曹洞宗・吉祥寺の高橋英悟住職(44)は’14年に続く2度目の取材だ。当時、身元不明の遺骨20柱を預かっており、いずれは高台の海と川と町を見渡す場所に安置したいと話していた。その条件にかなう城山公園の高台に納骨堂が建立され、今年2月19日に納骨式が行われた。同町は被災3県の市町村で身元不明遺骨が最も多く、3寺院に分けて計70柱の遺骨を預かってきた。
「行方不明者のご家族が3つの寺をお参りする姿を見てきましたので、ひとつの場所で手を合わせることができるようになってよかったと思っています。納骨堂はとても素敵なつくりで、毎年3月11日午後2時46分になると、おひさまの光がガラス窓から差し込むんです」(高橋住職)
高橋住職は、前出の芝崎住職が立ち上げた『釜石仏教会』で事務局長を務める。納骨堂の場所について粘り強く行政を説得したのは、高橋住職が所属する同会大槌支部だった。こだわったのには理由がある。
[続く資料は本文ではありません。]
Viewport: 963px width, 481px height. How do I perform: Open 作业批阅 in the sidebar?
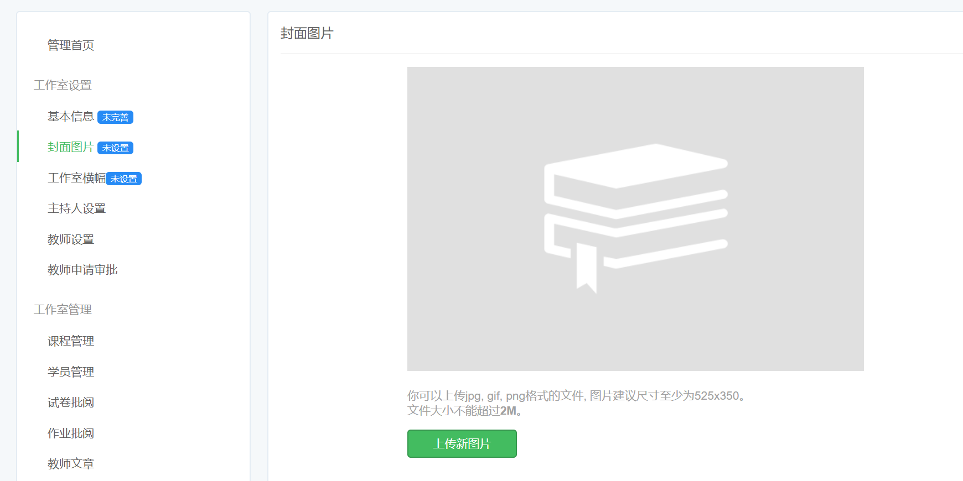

「私たち人間は、よくも悪くも忘れてしまう。津波がきたことさえ、ふだんは忘れられたように感じます。だからこそ海の様子が見えて、川の様子が見えて、町の様子がわかる場所でなければいけない。津波がきたら避難道路から納骨堂を目指すんです」
立地の決定には紆余曲折があった。当初、同町は町有地の火葬場につくろうとした。町と仏教会で話し合いを進める中、いったんはこの場所に決まった。しかし、町長選・町議選を挟んだため、事業見直しで振り出しに。なぜこの場所でなければならないのか議会に出向いて説明を繰り返した。「命を守るためなんです」と訴えた。
生き残るための場所にお骨があったら怖い。気持ちが悪い。そんな声もあった。
「私たちは“何を言っているんだ!”と怒りました。まだ名前は取り戻せていないけれど、私たちの大切な人じゃないですか。生きたくても生きられなかった命じゃないですか。何が気持ち悪いんですか。心を同じくする熱血行政マンも真剣に向き合ってくれました。熱意は伝わるんですね」
前回’14年の取材直後、身元が判明した女性の遺骨があった。遺族が迎えに来てうれしそうに「お世話になりました」と挨拶してくれたという。
同町では、骨箱のまま納骨堂に安置し、土に還す期限は決めていない。
「もっと技術が進歩して、ほかの遺骨の身元もわかるようになるかもしれませんよね」
納骨式の日、高橋住職は一緒に暮らしてきた19柱の遺骨に、ひとつひとつ手を添えてこう話しかけた。